Dependence on pitch sequence definition: Quantising a melody to discrete MIDI integers discards microtonal information. For Indian classical music or Arabic maqam music, the standard equal-temperament quantisation scheme is itself a distortion, and the measured $\hat{\alpha}$ cannot be directly compared with values from Western music.
Is the 1/f spectrum sufficient or merely necessary? $\alpha \approx 1$ is a statistical tendency observed in good music, but not a sufficient condition — one can synthesise a melody with $\alpha = 1$ that is completely devoid of musical quality. The spectral exponent captures only second-order statistics (variance structure) and says nothing about tonality, rhythm, or harmonic organisation.
Causal interpretation of cross-scale self-similarity: The three-scale result of Hsu & Hsu is descriptive, not mechanistic. Whether this reflects a deliberate compositional strategy (a cognitive phenomenon) or the natural outcome of some generative process (a physical phenomenon) remains unresolved.
Rhythm sequences vs pitch sequences: Most studies in the literature target pitch sequences; 1/f analysis of inter-onset interval sequences is less common and results are inconsistent (Rankin et al. 2009 found that rhythmic sequences are closer to white noise).

Conjecture (Cross-Cultural Universality of 1/f Statistics)

After controlling for scale structure (i.e., fixing the modal discretisation scheme), the spectral exponents $\hat{\alpha}$ of melodic pitch sequences from musical traditions around the world (West African polyrhythm, Indian classical, Arabic maqam, Japanese gagaku) will concentrate in the interval $[0.7, 1.3]$ , and will differ significantly from the null hypotheses of white noise ( $\alpha = 0$ ) and Brownian noise ( $\alpha = 2$ ).

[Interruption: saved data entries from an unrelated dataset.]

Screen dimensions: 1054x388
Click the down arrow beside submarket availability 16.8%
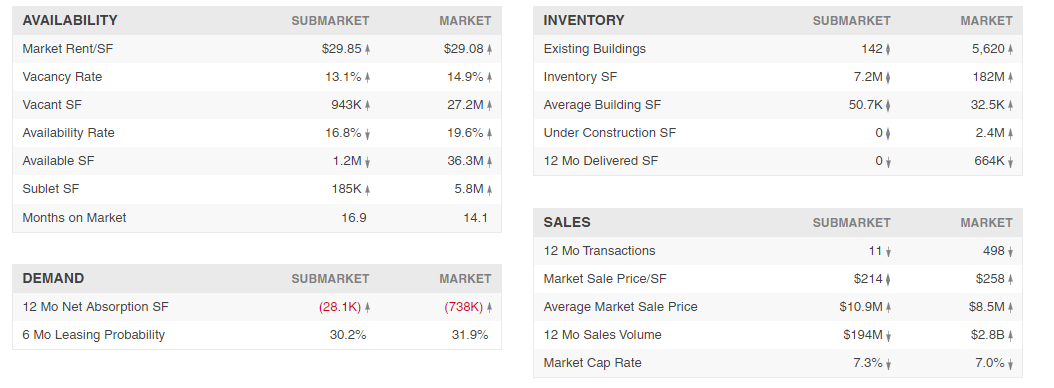(368, 133)
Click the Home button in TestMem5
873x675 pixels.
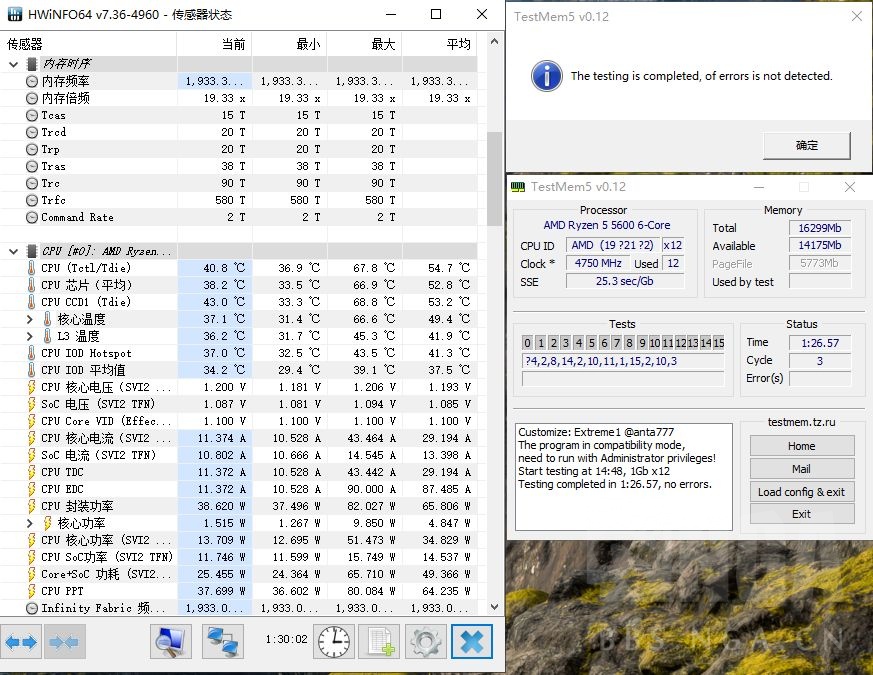point(801,446)
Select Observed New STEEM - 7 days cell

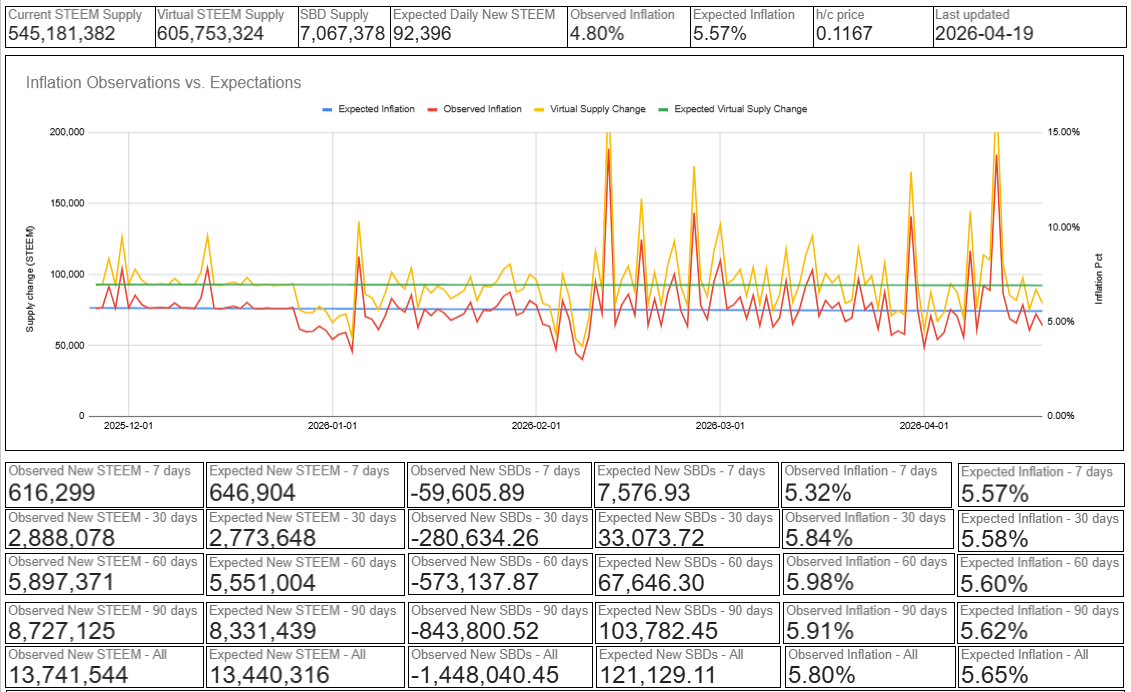[105, 485]
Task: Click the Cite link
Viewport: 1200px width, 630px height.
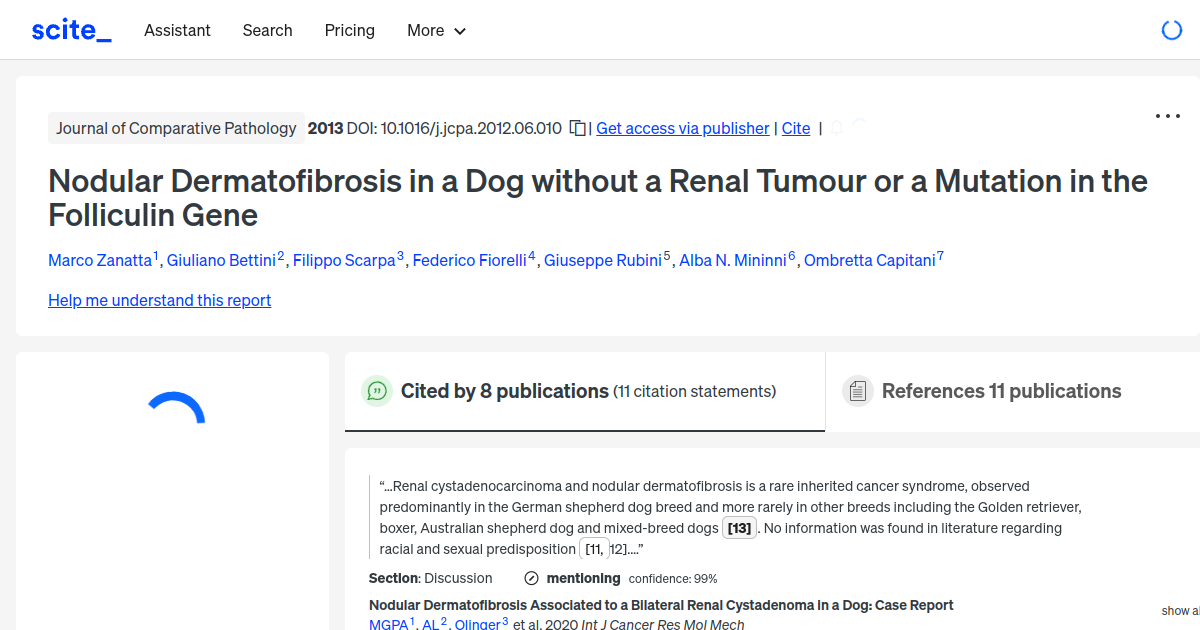Action: click(x=796, y=128)
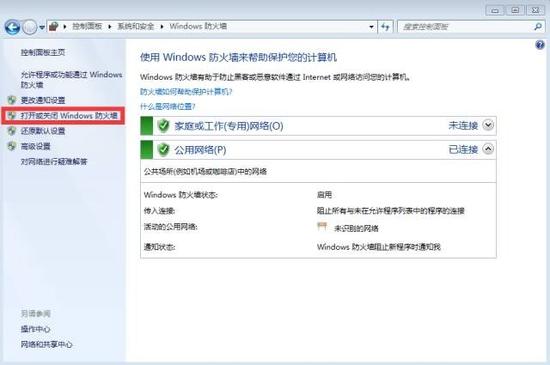Click the blue Back arrow button
550x365 pixels.
12,27
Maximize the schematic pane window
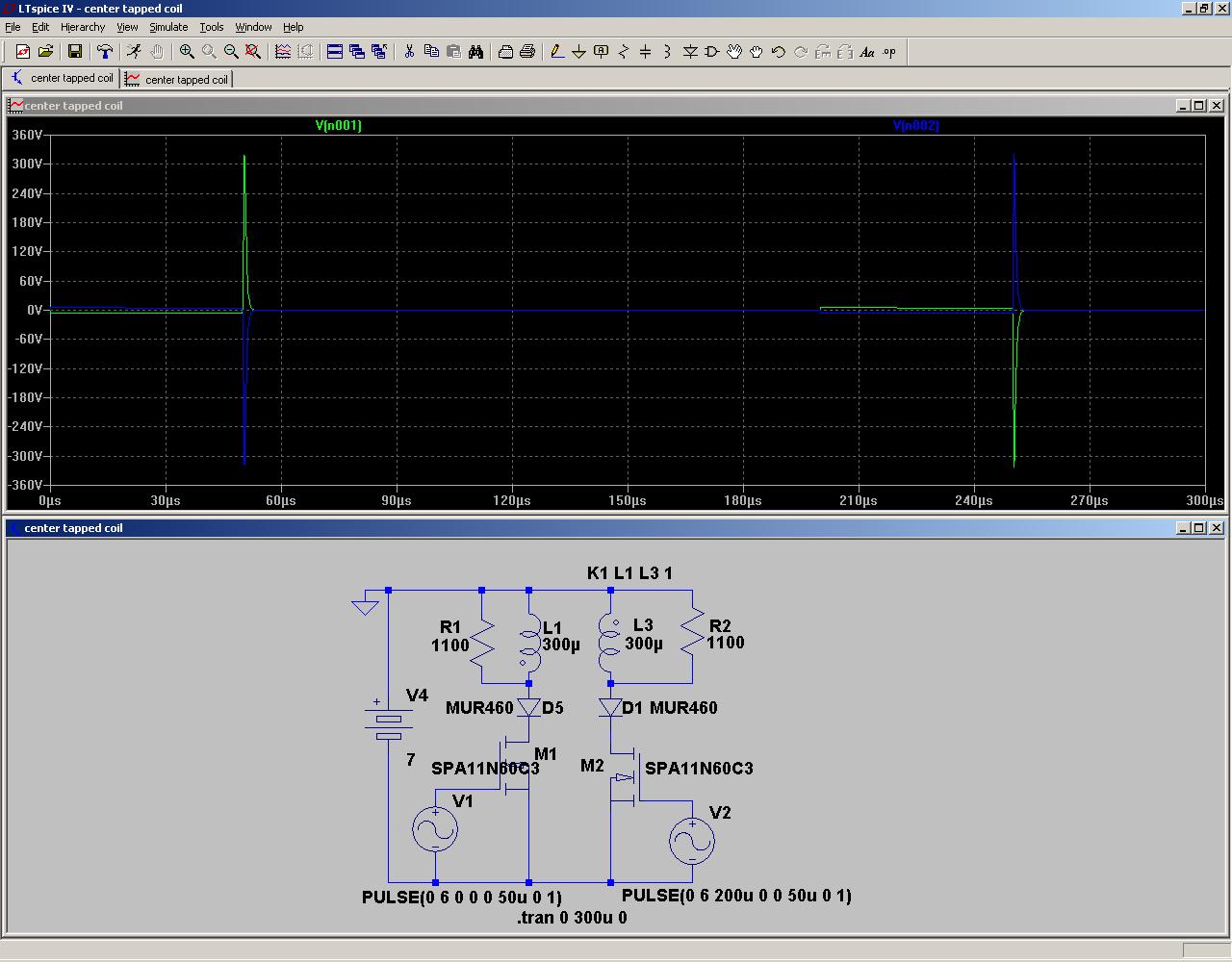This screenshot has width=1232, height=962. point(1198,528)
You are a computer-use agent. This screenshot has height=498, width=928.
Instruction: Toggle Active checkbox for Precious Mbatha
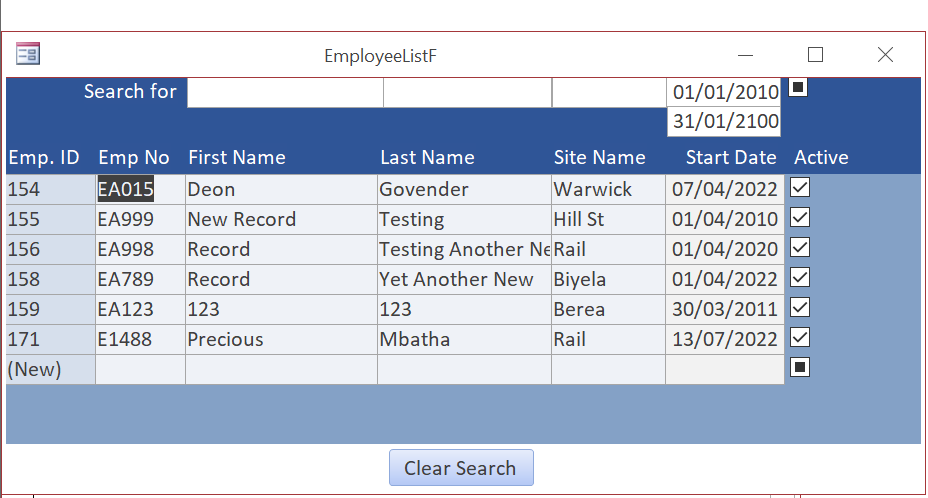[800, 338]
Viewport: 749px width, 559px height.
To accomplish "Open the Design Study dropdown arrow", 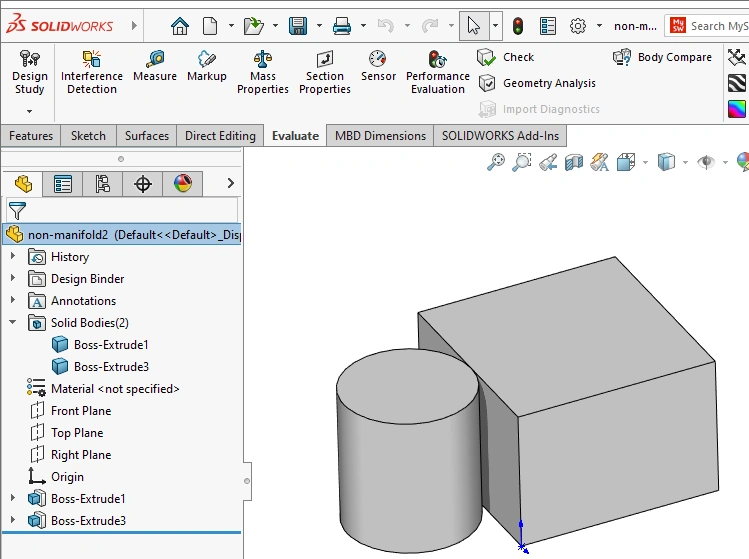I will pos(29,111).
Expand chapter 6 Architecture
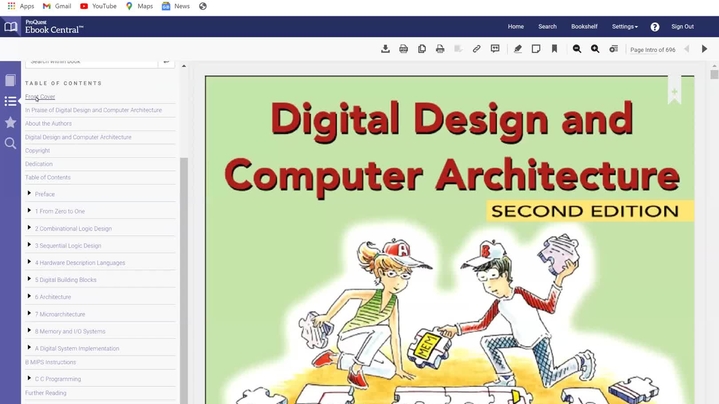 click(x=29, y=297)
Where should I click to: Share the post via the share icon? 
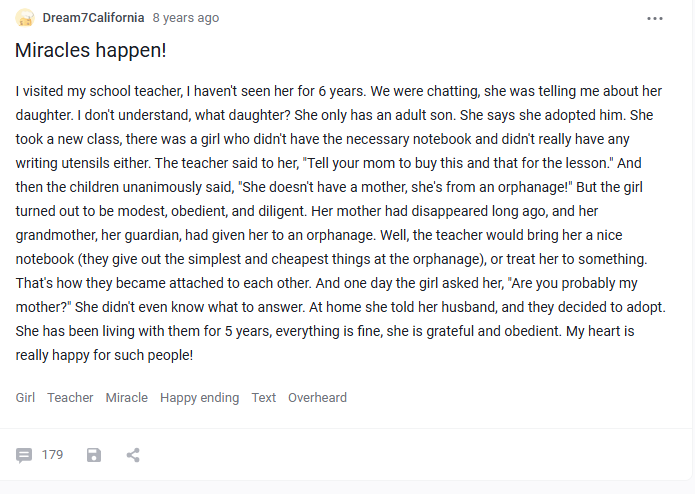[133, 455]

Falsifiability criterion: If $\hat{\alpha}$ is found to fall statistically significantly outside $[0.5, 1.5]$ for any tradition, or if the distribution peaks differ by more than 0.5 across traditions, the conjecture is falsified.

References

Voss, R. F., & Clarke, J. (1975). “1/f noise” in music and speech. Nature, 258(5533), 317–318.
Voss, R. F., & Clarke, J. (1978). “1/f noise” in music: music from 1/f noise. Journal of the Acoustical Society of America, 63(1), 258–263.
Hsu, K. J., & Hsu, A. J. (1991). Self-similarity of the “1/f noise” called music. Proceedings of the National Academy of Sciences, 88(8), 3507–3509.
Mandelbrot, B. B., & Van Ness, J. W. (1968). Fractional Brownian motions, fractional noises and applications. SIAM Review, 10(4), 422–437.
Falconer, K. (1990). Fractal Geometry: Mathematical Foundations and Applications. Wiley. §16 (Dimensions of graphs and fractional Brownian motion).
Beran, J. (1994). Statistics for Long-Memory Processes. Chapman & Hall. Ch. 2 (Spectral analysis and self-similar processes).
Levitin, D. J., Chordia, P., & Menon, V. (2012). Musical rhythm spectra from Bach to Joplin obey a 1/f power law. Proceedings of the National Academy of Sciences, 109(10), 3716–3720.
Rankin, S. K., Large, E. W., & Fink, P. W. (2009). Fractal tempo fluctuation and pulse prediction. Music Perception, 26(5), 401–413.
Wiener, N. (1930). Generalized harmonic analysis. Acta Mathematica, 55, 117–258.
Khinchin, A. (1934). Korrelationstheorie der stationären stochastischen Prozesse. Mathematische Annalen, 109(1), 604–615.
Lowen, S. B., & Teich, M. C. (1993). Fractal renewal processes generate 1/f noise. Physical Review E, 47(2), 992–1001.
Bak, P., Tang, C., & Wiesenfeld, K. (1987). Self-organized criticality: an explanation of 1/f noise. Physical Review Letters, 59(4), 381–384.
Müller, M. (2015). Fundamentals of Music Processing. Springer. Ch. 3 (Music synchronization and tempo).